Para mim o pior problema é a violência. Não podemos sair de casa tranquilas para um simples passeio com os filhos no shopping pelo fantasma de servos assaltadas a mão armada com nossos pequenos no carro. Eu treinei meu filho (e muitas amigas também o fizeram) sobre o que fazer caso “o moço que rouba carros” aparecer. É uma agonia a simples ideia de nos imaginar sob a mira de armas com meu filho preso à cadeirinha do carro e eu tendo que negociar segundos para tirá-lo de lá são e salvo, e ainda rezar para que não resolvam “se divertir” atirando em nós sem motivo algum. Eu lido com tranquilidade com a maioria dos tópicos citados na medida em que muitos deles são um desafio, mas podem ser conduzidos à revelia do que está do lado de fora (posso ter um parto normal, posso não dar uma festa apoteótica para meu filho ou não deixá-lo tomar refrigerante, por exemplo). Isso se torna uma função na vida, mas depende muito de nós, pais e mães tb. A violência não nos dá essa opção. Eu não posso enclausurar meu filho em casa, não levá-lo para a escola ou para o médico porque “lá fora está muito violento”. Somos reféns.
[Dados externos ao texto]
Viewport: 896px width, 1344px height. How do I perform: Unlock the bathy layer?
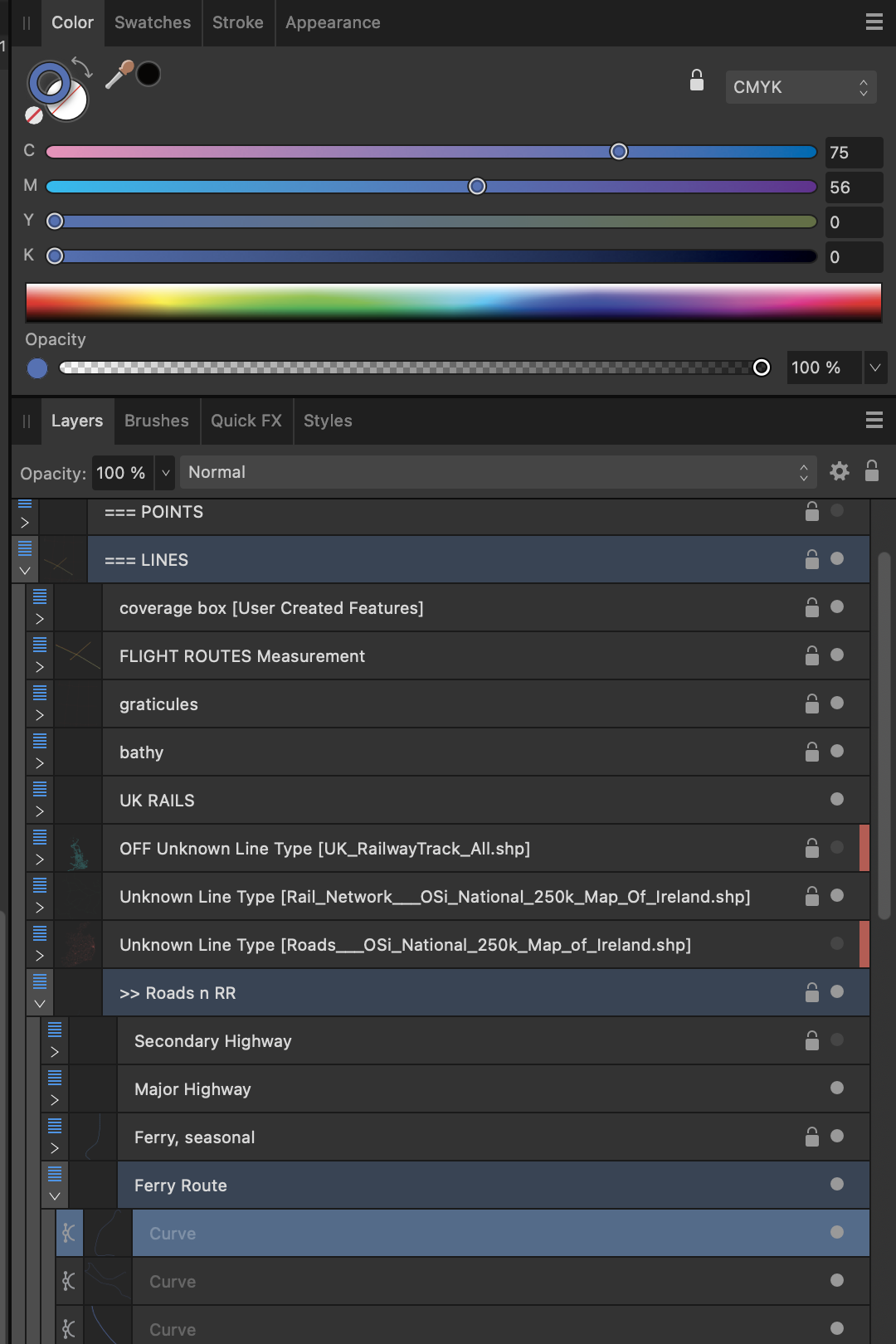[x=811, y=752]
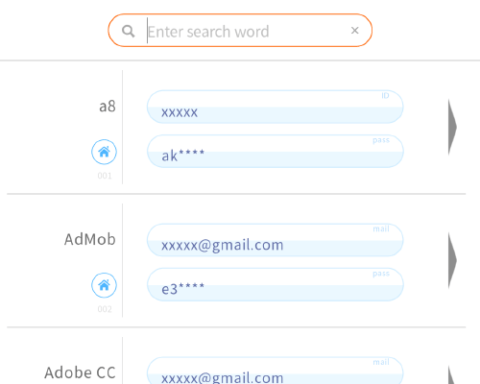Select the a8 ID field showing xxxxx

click(x=275, y=107)
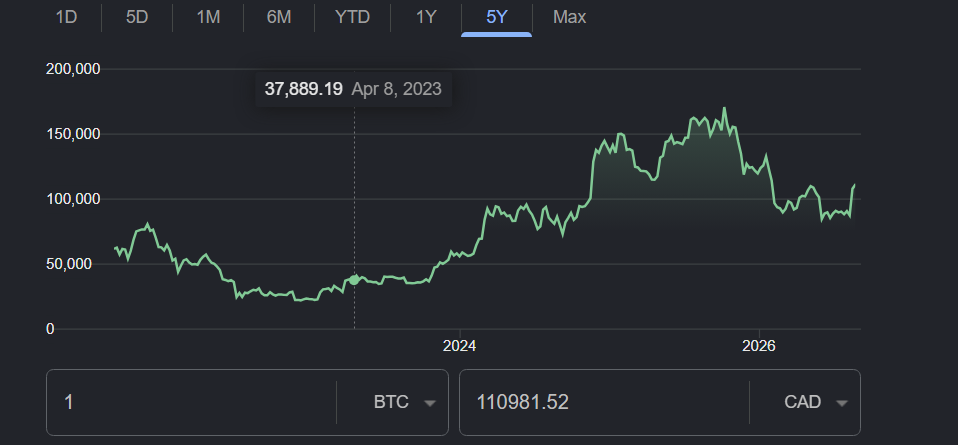Screen dimensions: 958x445
Task: Click the latest price at chart's right end
Action: [x=854, y=185]
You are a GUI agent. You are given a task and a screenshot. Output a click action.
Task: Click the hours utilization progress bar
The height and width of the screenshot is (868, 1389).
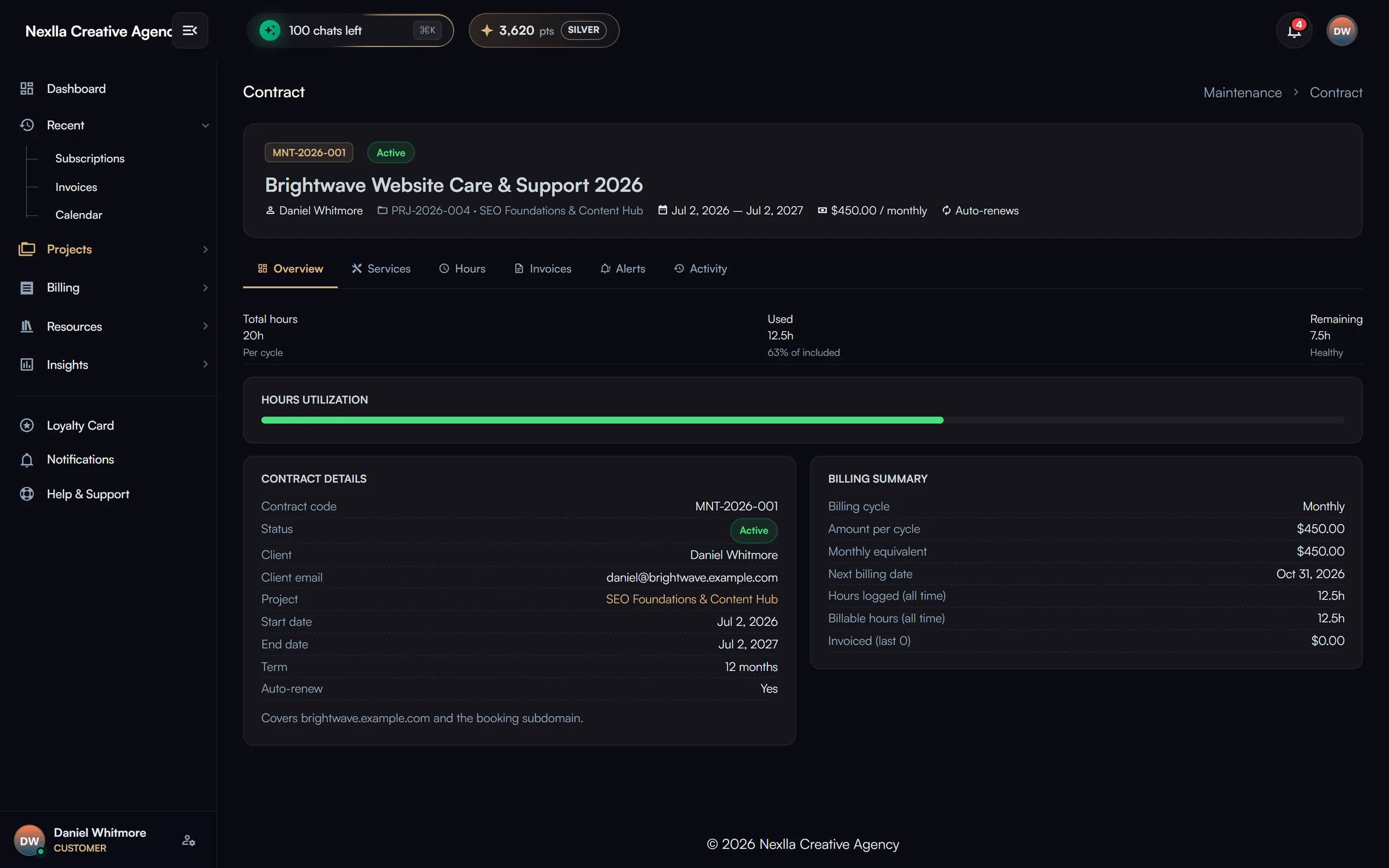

Reféns da ansiedade; do coração que dispara quando vemos algum episódio conturbado na rua e já pensamos o pior; da tensão de quando vemos uma blitz e não sabemos se são policiais e bandidos; do terror que pode se tornar uma inocente ida a um restaurante e, no meio de um tiroteio, seu filho, que está bincando no parquinho do estabelecimento, ser atingido e perder a vida. Para mim nada se compara ao horror que é ser minada a liberdade de uma família, a cada dia, a cada vez que pensamos em sair de casa para dar a nossos filhos algo tão essencial quanto uma vida livre, leve e saudável.